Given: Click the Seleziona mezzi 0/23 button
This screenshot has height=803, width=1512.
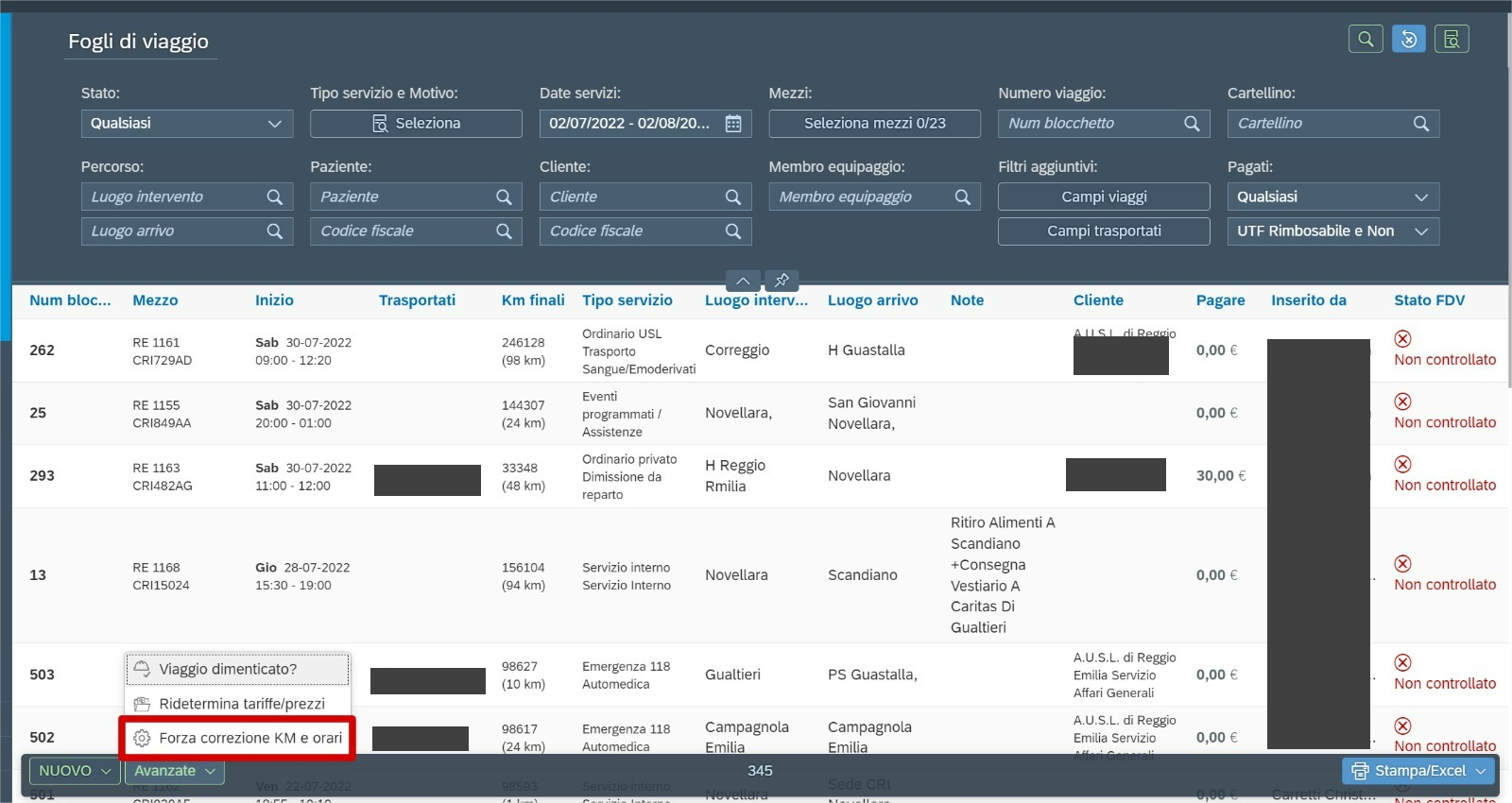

########

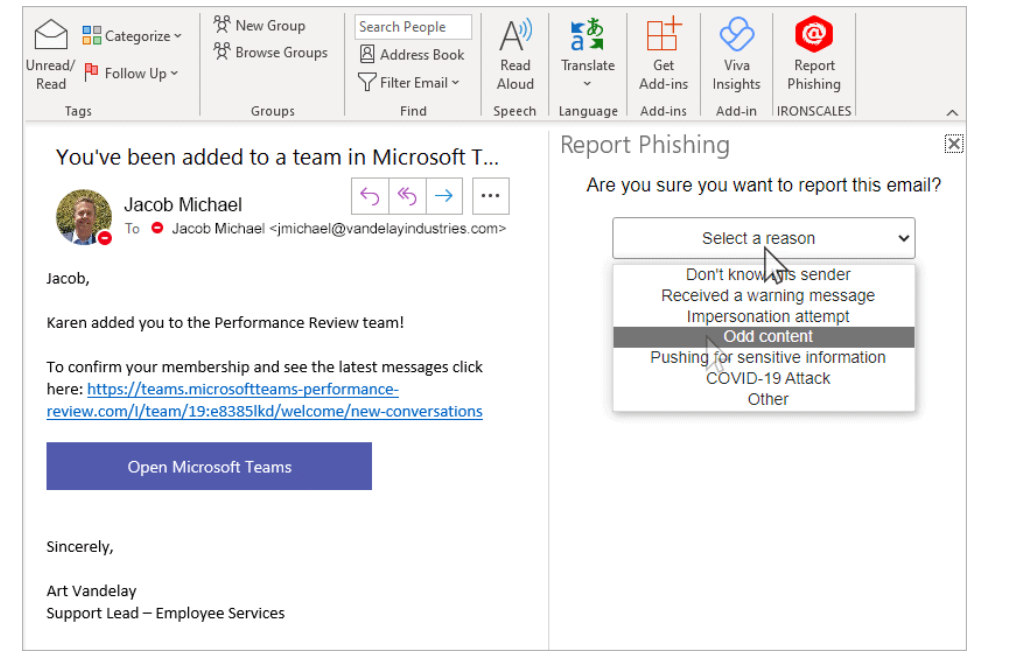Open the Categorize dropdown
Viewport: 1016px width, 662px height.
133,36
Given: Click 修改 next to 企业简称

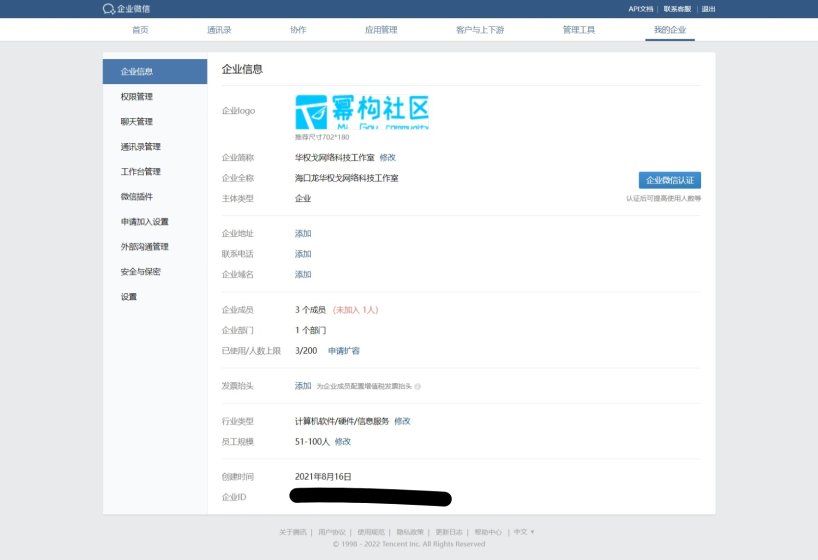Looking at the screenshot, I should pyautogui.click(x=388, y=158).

########

**What you need to do**
Could you set down the stretch of entries from the line containing "Given: Click the Seleziona mezzi 0/23 button" through the line containing "This screenshot has height=803, width=1512.", with each line copied verbatim?

**Answer in full**
Given: Click the Seleziona mezzi 0/23 button
This screenshot has height=803, width=1512.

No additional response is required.